As an initial matter, § 6.25.7 of the policy manual requires only that “[e]ach Birmingham City School” “[d]evelop and implement evidence-based practices to prevent ․ violence ․ based, at a minimum, on the criteria established by this policy.” Section 6.25.7 does not require schools to take any of the specific security measures suggested by Tatum -- like convening a safety committee, ensuring that metal detectors are consistently operational during school hours, installing metal detectors at side entrances, designating school personnel to monitor metal detectors and security-camera feeds, or drafting a written security “plan.” Thus, Lyons's deposition testimony indicating that he did not implement the safety measures suggested by Tatum is not evidence indicating that Lyons violated § 6.25.7.
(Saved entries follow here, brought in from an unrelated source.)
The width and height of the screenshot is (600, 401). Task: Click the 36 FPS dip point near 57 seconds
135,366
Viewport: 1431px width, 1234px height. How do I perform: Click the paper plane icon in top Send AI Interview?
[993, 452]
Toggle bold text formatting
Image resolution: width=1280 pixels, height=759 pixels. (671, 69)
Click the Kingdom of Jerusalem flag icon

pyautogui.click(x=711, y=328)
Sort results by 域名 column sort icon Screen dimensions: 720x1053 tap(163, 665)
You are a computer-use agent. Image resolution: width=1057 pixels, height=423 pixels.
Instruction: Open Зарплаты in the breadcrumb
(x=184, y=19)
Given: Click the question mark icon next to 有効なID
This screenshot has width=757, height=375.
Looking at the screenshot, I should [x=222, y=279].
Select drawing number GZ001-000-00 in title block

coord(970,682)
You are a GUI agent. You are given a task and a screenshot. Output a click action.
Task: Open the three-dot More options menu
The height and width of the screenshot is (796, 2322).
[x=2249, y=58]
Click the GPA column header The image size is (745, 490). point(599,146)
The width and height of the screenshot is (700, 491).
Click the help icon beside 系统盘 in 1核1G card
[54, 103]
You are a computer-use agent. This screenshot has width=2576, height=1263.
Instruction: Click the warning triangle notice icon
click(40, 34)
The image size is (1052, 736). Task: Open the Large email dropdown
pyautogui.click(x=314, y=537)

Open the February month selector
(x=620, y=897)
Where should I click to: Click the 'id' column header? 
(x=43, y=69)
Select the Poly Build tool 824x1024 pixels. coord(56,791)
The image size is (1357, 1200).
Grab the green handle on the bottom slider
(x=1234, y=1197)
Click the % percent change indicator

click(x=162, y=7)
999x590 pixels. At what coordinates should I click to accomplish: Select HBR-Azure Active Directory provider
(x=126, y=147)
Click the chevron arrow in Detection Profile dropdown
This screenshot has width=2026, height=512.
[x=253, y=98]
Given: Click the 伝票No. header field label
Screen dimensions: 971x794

Furthermore, although Trump, in his expert report, generally stated his opinion that Lyons had violated § 6.25.7, he did not (1) specifically opine that there were no practices to prevent violence in place at the school or (2) cite evidence indicating that Lyons had failed to implement any safety-related practices. See Bradley v. Miller, 878 So. 2d 262, 266 (Ala. 2003) (“An expert witness's opinion that is conclusory, speculative, and without a proper evidentiary foundation cannot create a genuine issue of material fact.”) In fact, the petitioners presented the trial court with undisputed evidence showing that some practices to prevent violence were implemented at the school; the petitioners summarized that evidence in their reply to Tatum's response to their summary-judgment motion:
“At least two School Resource Officers (SROs) were assigned to [the school] on March 7, 2018 and were present on the premises. (Depo. of Lyons, p. 107; Depo. of [John Baker, Chief of Security for Birmingham City Schools at the time of the shooting], p. 39) In March 2018, [the school] used stand-alone mobile metal detectors and wands to detect metal, including illegal firearms. (Depo. of Lyons, pp. 67, 72) The wands and metal detectors are used for security and as deterrents. (Depo. of Lyons, p. 102; Depo. of [Dr. Mark Sullivan, Chief of Staff for Birmingham City Schools at the time of the shooting], p. 33) [The school] had surveillance cameras in its main office, lunchroom and on both floors in March 2018. (Depo. of Lyons, pp. 94-96) Dr. Lyons assigned teachers and staff to monitor various areas inside and outside of the school building during and after school, during class change, and in the lunchroom. (Aff. of Lyons) Principal Lyons requested that faculty, staff, and students report any student disciplinary issues or threats to individuals or Board property. (Id.) [The school's] administrators, including Principal Lyons, enforced the Board's Student Code of Conduct. (Id.)”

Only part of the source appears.